If you haven’t heard of PlusToken, consider yourself among the lucky. The crypto wallet company is accused of scamming its users out of billions of dollars in crypto assets. The scheme was so high profile, in fact, that Chinese authorities flew to Vanuatu, a small island nation over 4,000 miles from the Chinese mainland, to arrest six Chinese nationals in connection with the scam.
The scam saw users’ funds, worth billions, moved to wallets controlled by only the scammers. To get a better idea of how the scammers moved this money, LongHash focused on two Ethereum wallet addresses, this one and this one, and analyzed the transactions they were involved in.
Together, these two wallets alone once held more than 800,000 in ETH. That’s worth more than US$140 million at current ETH prices, and would have been worth even more during the time this scam was playing out this summer, as ETH’s price was higher for most of July and August.
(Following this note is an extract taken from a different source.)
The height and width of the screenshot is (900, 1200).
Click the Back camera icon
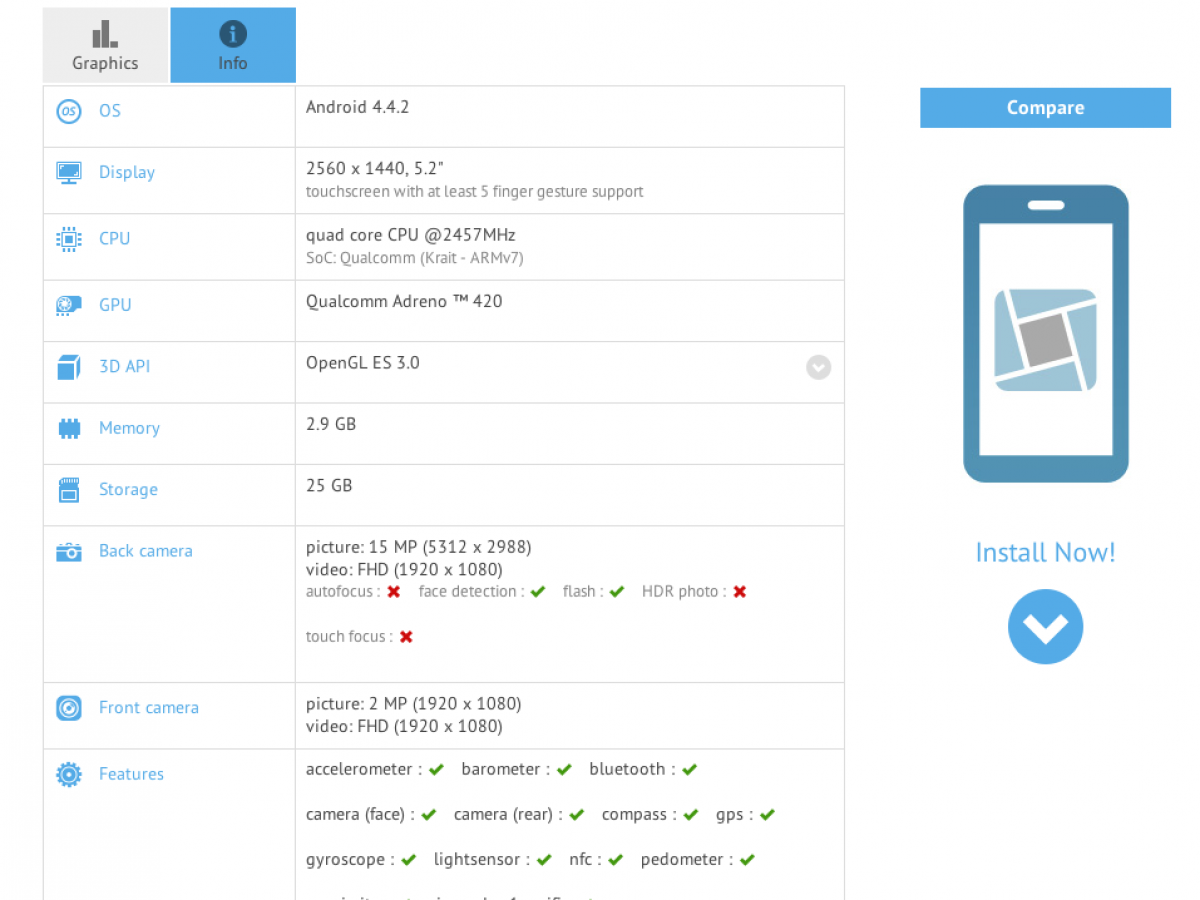68,552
The first wallet is still holding more than 789,000 likely stolen ETH. But the second, which once held more than 20,000 ETH, has since transferred virtually all of it away. Analyzing that wallet, LongHash has visualized what the PlusToken scammers did with this money.
Each dot in the figure above represents an Ethereum wallet, and each line represents a transfer. Colors represent the number of outgoing transfers from each wallet. Black dots are endpoints — wallets into which tokens were transferred and have not been removed. Dot size reflects the balance of assets left in the wallets after these transfers.
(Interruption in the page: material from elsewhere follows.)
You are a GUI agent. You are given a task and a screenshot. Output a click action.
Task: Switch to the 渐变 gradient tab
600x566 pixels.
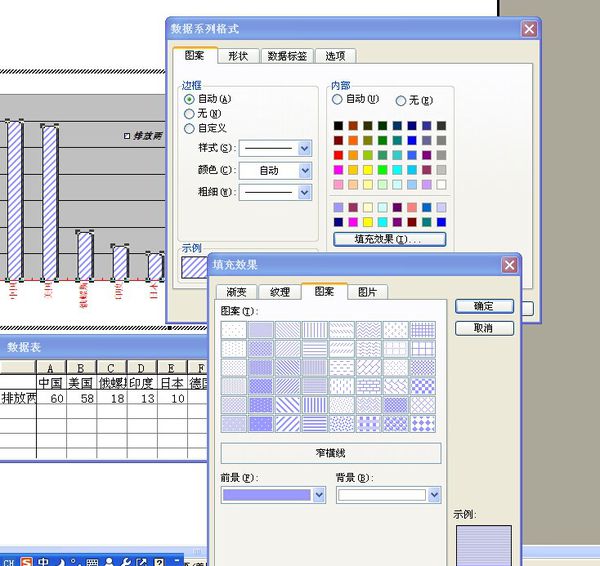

All told, PlusToken initiated a total of 7,722 transfers involving 4,592 addresses. Based on our analysis, these transfers can be divided into four phases.
In the first phase, 20,008 ETH were transferred from the initial wallet into this one. This money was then scattered out to 199 additional wallets in the second phase of transfers. The third phase saw all of those addresses transfer their balances into an even larger swarm of wallets (that’s the thick outer “ring” cluster visible in the chart above).
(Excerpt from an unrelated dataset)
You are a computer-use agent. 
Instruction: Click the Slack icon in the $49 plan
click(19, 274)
Then, in the final phase, larger clusters of the money were brought back together with transfers to the black dots — endpoints that have not seen any outward transfers. There are 237 of these endpont wallets in total, and most of them are currently holding figures between 10-100 ETH.
The likely reason for all of this complexity was probably to obfuscate where the scammed funds were being moved. PlusToken used similar tactics to move some of its users Bitcoin into new wallets — some of which have since been cashed out.
According to our analysis, though, all of the ETH is still sitting there. None of the 4,592 addresses have connections to exchanges, so it’s likely that none of it has been cashed out.
Of course, an awful lot of the stolen Ether is still sitting in this wallet, and hasn’t been moved or run through any kind of obfuscation process like the transfers depicted above.
LongHash will continue to watch these wallets and follow where users’ funds are being sent.